AC3112
July 21, 2021, 5:40pm
1
Hi there,
I wondered if someone could provide some guidance on how to recode a continuous variable into a categorical variable with certain value ranges.
For example, suppose I had a continuous variable 'Score' taken from a data set called 'test'. The continuous variable score ranges from -1, 1.
For scores < 0 , I would like to classify this as a "critical".
For 0 < score < 0.5, I would like to classify as "poor"
And for score > 0.5, I would like to classify as "good"
Would really appreciate anyone's help on the matter.
Best,
It's a bit of a hack, but...
Score <- runif(10, -1, 1) ## sample data
Score
Val <- rep("", 10) ## storage for the classifcation
Val[Score<0] <- "critical"
Val[0<=Score & Score<0.5] <- "poor"
Val[Score>=0.5] <- "good"
Val
AC3112
July 21, 2021, 6:02pm
3
Thanks @bloosmore - I appreciate your contribution.

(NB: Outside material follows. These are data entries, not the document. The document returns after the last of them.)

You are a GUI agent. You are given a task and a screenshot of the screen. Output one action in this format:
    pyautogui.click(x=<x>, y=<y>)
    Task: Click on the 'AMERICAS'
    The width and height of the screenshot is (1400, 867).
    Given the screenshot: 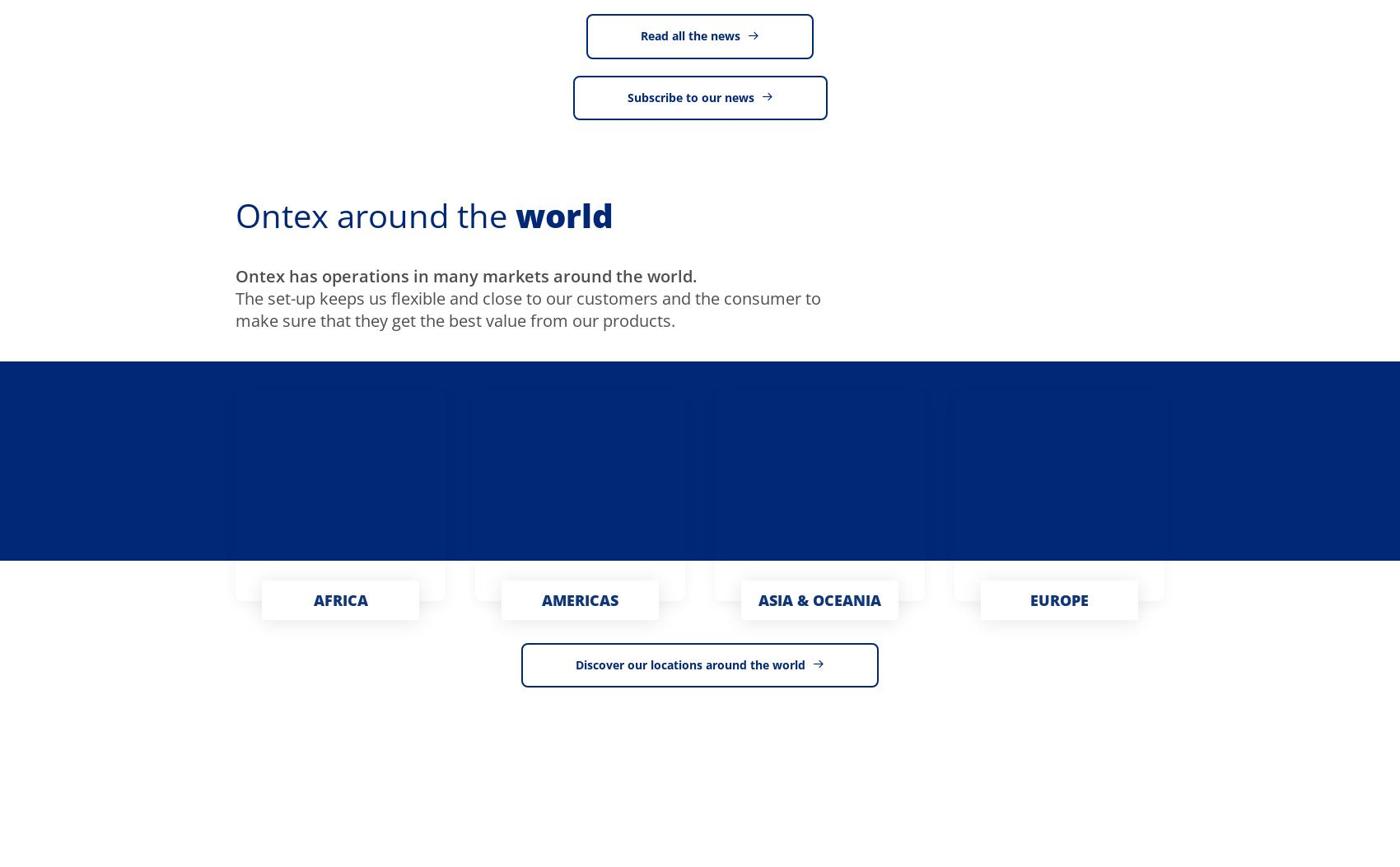 What is the action you would take?
    pyautogui.click(x=580, y=599)
    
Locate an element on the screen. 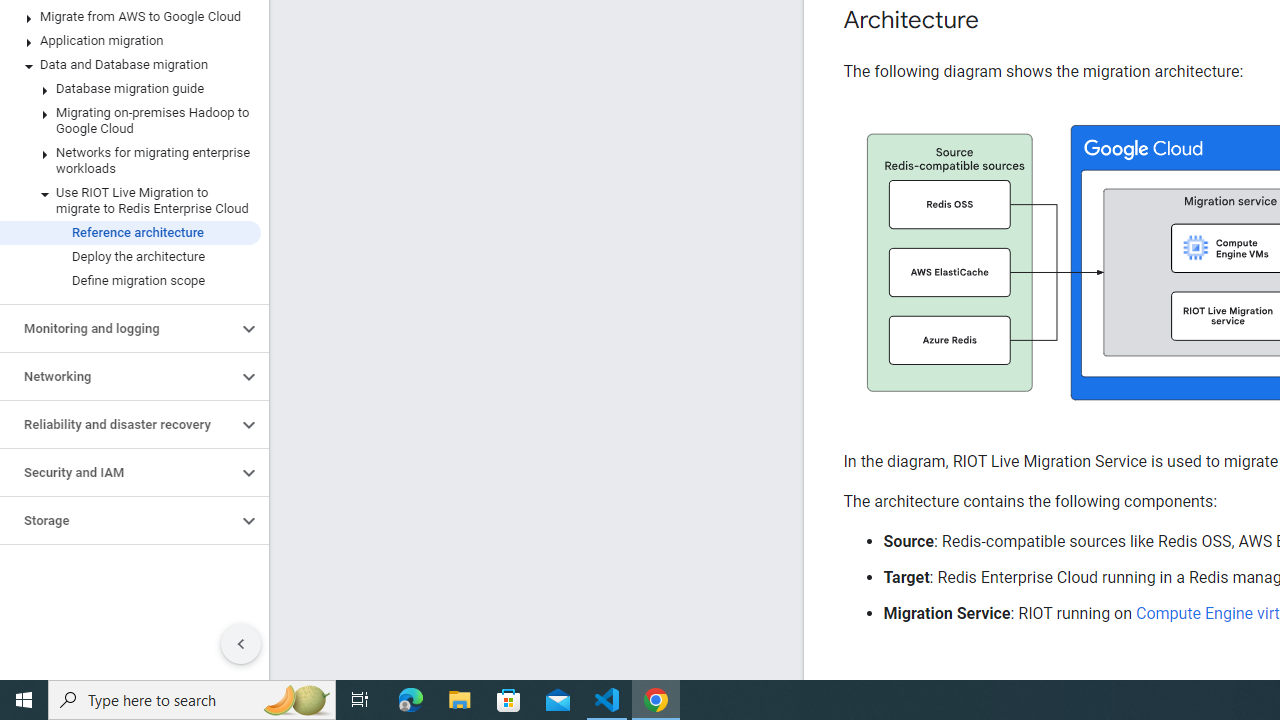  'Hide side navigation' is located at coordinates (240, 644).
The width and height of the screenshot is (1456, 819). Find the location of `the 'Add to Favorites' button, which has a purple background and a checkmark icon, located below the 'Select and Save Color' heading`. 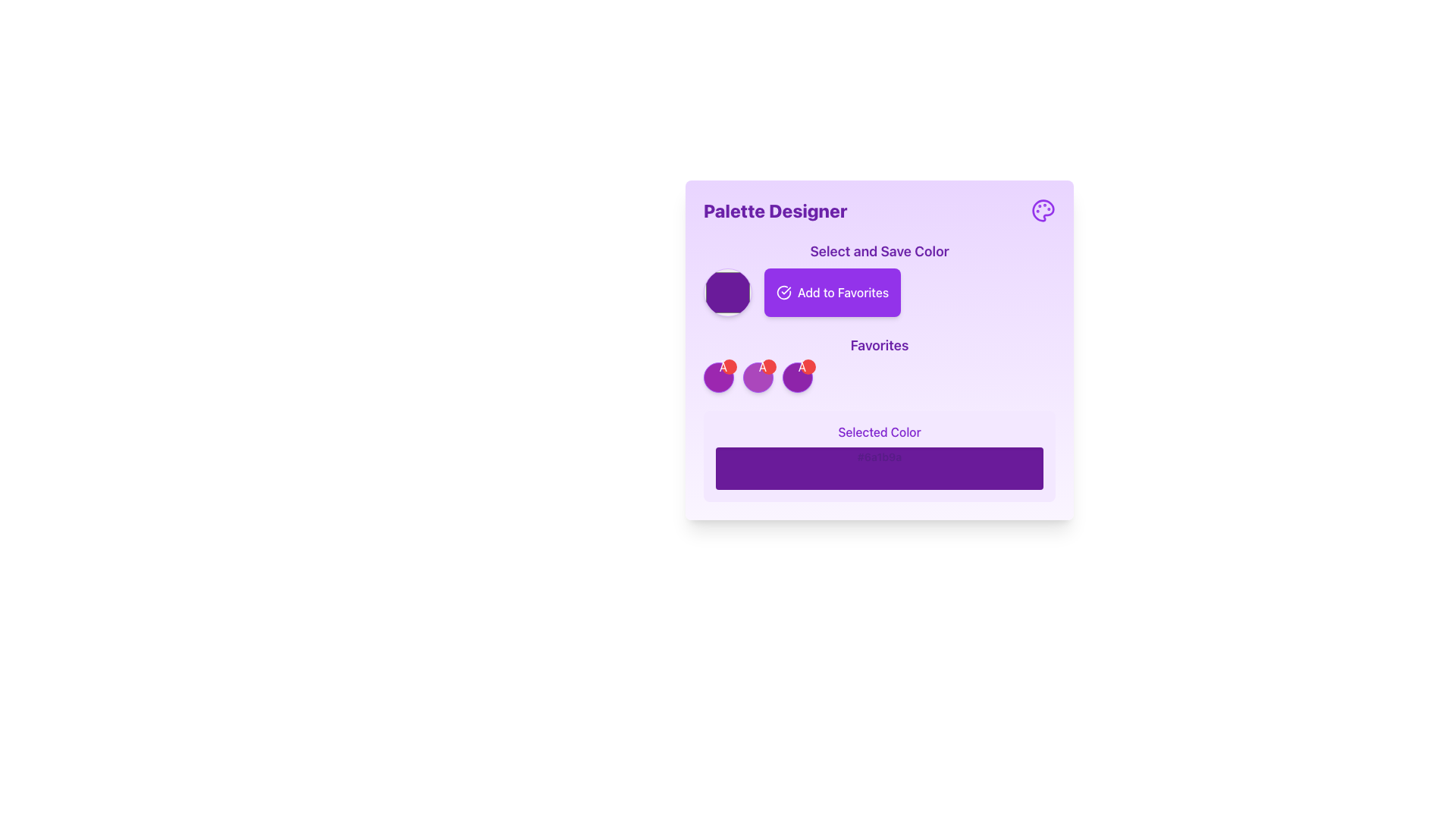

the 'Add to Favorites' button, which has a purple background and a checkmark icon, located below the 'Select and Save Color' heading is located at coordinates (880, 292).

I see you've generated a random distribution for Score. However, would this type same procedure work if I ran test$Score in place of Score?
If so, how would I define the storage for classification?
Would be appreciated.
Sure!
test <- data.frame(Score = runif(10, -1, 1)) ## sample data
test$Val <- rep("", length(test$Score))
test$Val[test$Score<0] <- "critical"
test$Val[0<=test$Score & test$Score<0.5] <- "poor"
test$Val[test$Score>=0.5] <- "good"
test
AC3112
July 21, 2021, 6:11pm
5
Thanks. Really appreciate your help on the matter.
One more dumb question, apologies. I don't understand the operational purpose of the `rep('''',10)'.
Would you be able to clarify that a little?
Note I simplified the above slightly...
The rep()
function creates a vector of the same length as the original data consisting initially of null characters. It's basically just creating storage for the subsequent classifications. An alternative approach would be
test$Val <- vector("character", length(test$Score))
This is a pretty common operation, so there is actually a function that does it for you:
test <- data.frame(Score = runif(10, -1, 1)) ## sample data
test$val <- cut(test$Score,
breaks = c(-1, 0, 0.5, 1),
labels = c("critical","poor","good"))
Which is doing the same thing as @bloosmore , but also has methods for different types of variables.
2 Likes
AC3112
July 21, 2021, 6:20pm
8
Thank you. That makes sense
I guess thereafter, it is possible/necessary to transform the 'character' Val into a factor/categorical variable using the standard arguments?
cut returns a factor, with option to return an ordered factor, see ?cut
AC3112
July 21, 2021, 6:23pm
10
Thanks both Really appreciate both contributions.
@AC3112 it is helpful to mark this post as solved, so that others know where to devote effort. See
If your question has been answered, don't forget to mark the solution!
How do I mark a solution?
Find the reply you want to mark as the solution and look for the row of small gray icons at the bottom of that reply. Click the one that looks like a box with a checkmark in it:
[image]
Hovering over the mark solution button shows the label, "Select if this reply solves the problem". If you don't see the mark solution button, try clicking the three dots button ( ••• ) to expand the full set of options.
When a solution is chosen, the icon turns green and the hover label changes to: "Unselect if this reply no longer solves the problem". Success!
[solution_reply_author]
…
AC3112
July 21, 2021, 6:33pm
12
Understood
I've marked the solution overall to balance contributions by both parties. Thanks again for the help of you both
And yes, if you decide not to use cut()
you can always use:
test$Val <- as.factor(test$Val)
AC3112
July 21, 2021, 7:39pm
14
Hi guys,
Sorry to be a pain again.
When I recode this variable as instructed as above in my data set, the original variable Score and the new variable Val exist.
Is there anyway to simply have Val replace Score?
Something like:
test <- data.frame(Score = runif(10, -1, 1)) ## sample data
test$Score <- cut(test$Score,
breaks = c(-1, 0, 0.5, 1),
labels = c("critical","poor","good"))
1 Like
system
Closed
July 28, 2021, 9:12pm
16
This topic was automatically closed 7 days after the last reply. New replies are no longer allowed. If you have a query related to it or one of the replies, start a new topic and refer back with a link.